Today approximately 70% of North Americans and Europeans are vaccinated, but only 1% of the 1.3 billion Africans... and still nobody in Haiti. And as long as we are not all vaccinated, mutations of the virus will continue to emerge, eventually resistant to vaccines. It is a matter of time. We are in a race against the clock. That is why the WHO is asking the rich to stop stockpiling doses and allow at least 10% of the poor to be vaccinated before we give ourselves extra shots, and estimates that to vaccinate 70% of humanity, 11 billion doses are needed, which at a unit price of 5 to 7 dollars would cost around 80 billion, or less than 1% of the world's GDP (80 billion). It does not seem a bad deal if we consider that the pandemic contracted the world economy by 3.6% in 2020 and that in Spain the fall exceeded 10 points of GDP.

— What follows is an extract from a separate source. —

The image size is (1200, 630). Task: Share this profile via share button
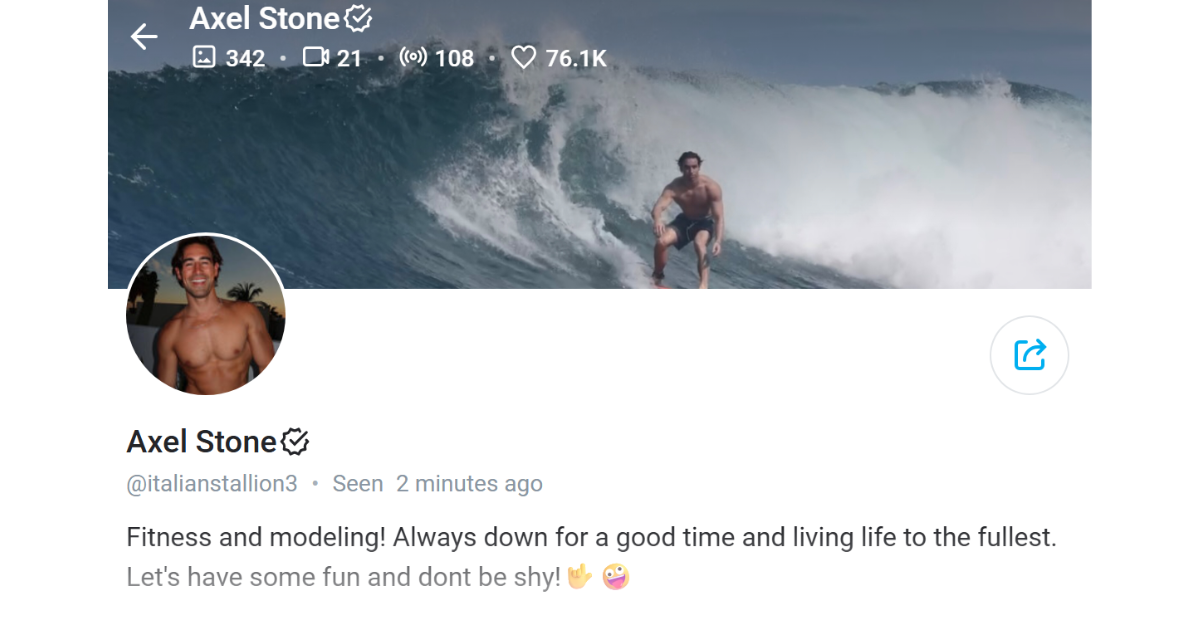pos(1029,355)
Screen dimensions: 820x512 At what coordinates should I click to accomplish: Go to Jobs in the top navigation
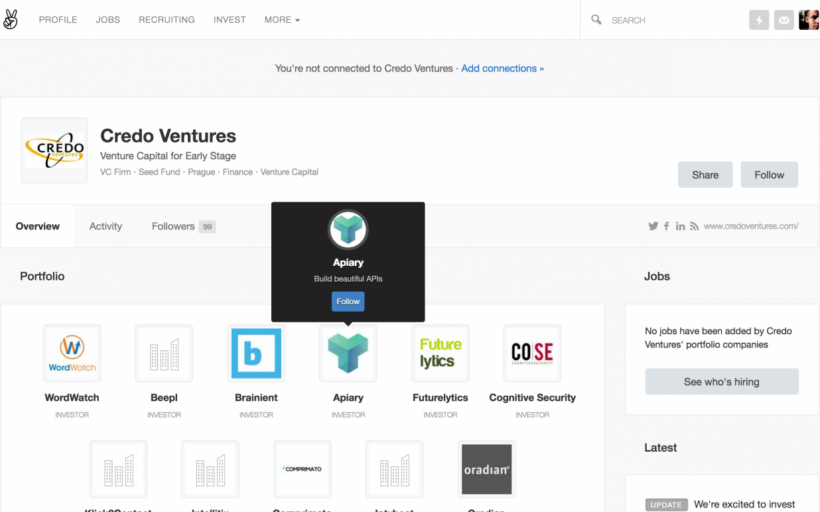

But I fear that the prospects are not good. It is one thing to talk about solidarity and another to be willing to cede vaccines to other countries. This virus is here to stay like the flu, it will require annual jabs and we will be lucky if, until we all - and I mean all - get vaccinated, some vaccine-resistant mutation does not emerge and fill the hospitals again. I assure you that I would prefer to be wrong.

Jorge Dezcallar/ Spanish Ambassador.